**JOB:**
Rewrite the part of the DSP design text that opens with the words containing "C. SubWord Parallel" and closes with "in Fig. 6 .", putting "proposed processor" in place of "proposed DSP".

**PROVIDED TEXT:**
----------------

After the correlator array architecture is designed, we use C language to simulate the WCDMA system baseband part based on 3GPP documents. The simulation program contains three major parts: transmitter, channel model, and receiver. The transmitter contains four physical channels: synchronization channel, primary common control physical channel, secondary common control physical channel, and dedicated physical channel. These are spread by its own channelization code that preserves orthogonality. After spread, they are summed and multiplied by the scrambling code. Afterwards, the signal summed with synchronization codes is fed into a pulse shaping filter. The channel model contains multipath effect, Rayleigh fading effect, AWGN, and carrier offset. The delay profile suggested in 3GPP document for four paths is used.
We first perform the floating-point simulation, and then the fixed-point simulation. From the simulation result, we analyze that the error of 6-bit word length precision would be acceptable for the correlator output to the DSP. Besides, during the simulation, we also find out that there exists large amount of several key operations among each decoding phase. According to these results, we extract several key operations out, and then define special instructions and processor architecture for these operations. The details are discussed in the following sections.
B. DSP Architecture Overview
Fig . 5 shows the block diagram of the proposed DSP. The DSP uses the modified Harvard architecture with two data memories and one program memory, each has a 16-bit addressing space. The data memories use 16-bit word length and the program memory uses 28-bit word length, respectively. Each data memory has its own address generator (AG) which has eight index registers and modulo addressing mode.
The datapath contains four components: the arithmetic logic unit (ALU), the multiply-accumulate unit (MAC), the barrel shifter (SFT), and the comparator (CMP). The inputs of ALU, SFT, accumulator of MAC, and CMP are 40-bit wide. And the inputs of multiplier are 16-bit wide. The output of data path can be stored into two 40-bit registers (D0 and D1) or two data memories.
There are five pipeline stages in the DSP: instruction fetch, instruction decode, operand read, execution, and write back. One instruction can be executed in one clock cycle.
C. SubWord Parallel (SWP)
According to our simulation results of WCDMA system, 6-bit word length precision is enough for correlator output. There- fore, a normal 16-bit DSP datapath can be separated into two 8-bit data for I channel and Q channel, respectively. By this subword parallel (SWP) architecture, the symbol rate I/Q channel data processing can be effectively accelerated. Thus, the proposed DSP can support two 8-bit operations or one 16-bit operation at one time. In some special cases, it also supports two 16-bit operations when the inputs of datapath come from two 40-bit accumulators. The data format is shown in Fig. 6 .
D. Instruction Set
The proposed instruction set can be classified into four kinds: computation, data movement, program flow, and special instructions.
1) Computational Instructions:
These instructions contain datapath operations such as ALU, CMP, MAC, and SFT operations. The instruction format can be simplified as in Table I .

----------------

**SOURCE EXCERPT:**
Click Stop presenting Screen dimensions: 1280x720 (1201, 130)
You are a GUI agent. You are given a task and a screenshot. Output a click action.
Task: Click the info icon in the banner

----------------

**FULL RESPONSE:**
C. SubWord Parallel (SWP)
According to our simulation results of WCDMA system, 6-bit word length precision is enough for correlator output. There- fore, a normal 16-bit DSP datapath can be separated into two 8-bit data for I channel and Q channel, respectively. By this subword parallel (SWP) architecture, the symbol rate I/Q channel data processing can be effectively accelerated. Thus, the proposed processor can support two 8-bit operations or one 16-bit operation at one time. In some special cases, it also supports two 16-bit operations when the inputs of datapath come from two 40-bit accumulators. The data format is shown in Fig. 6 .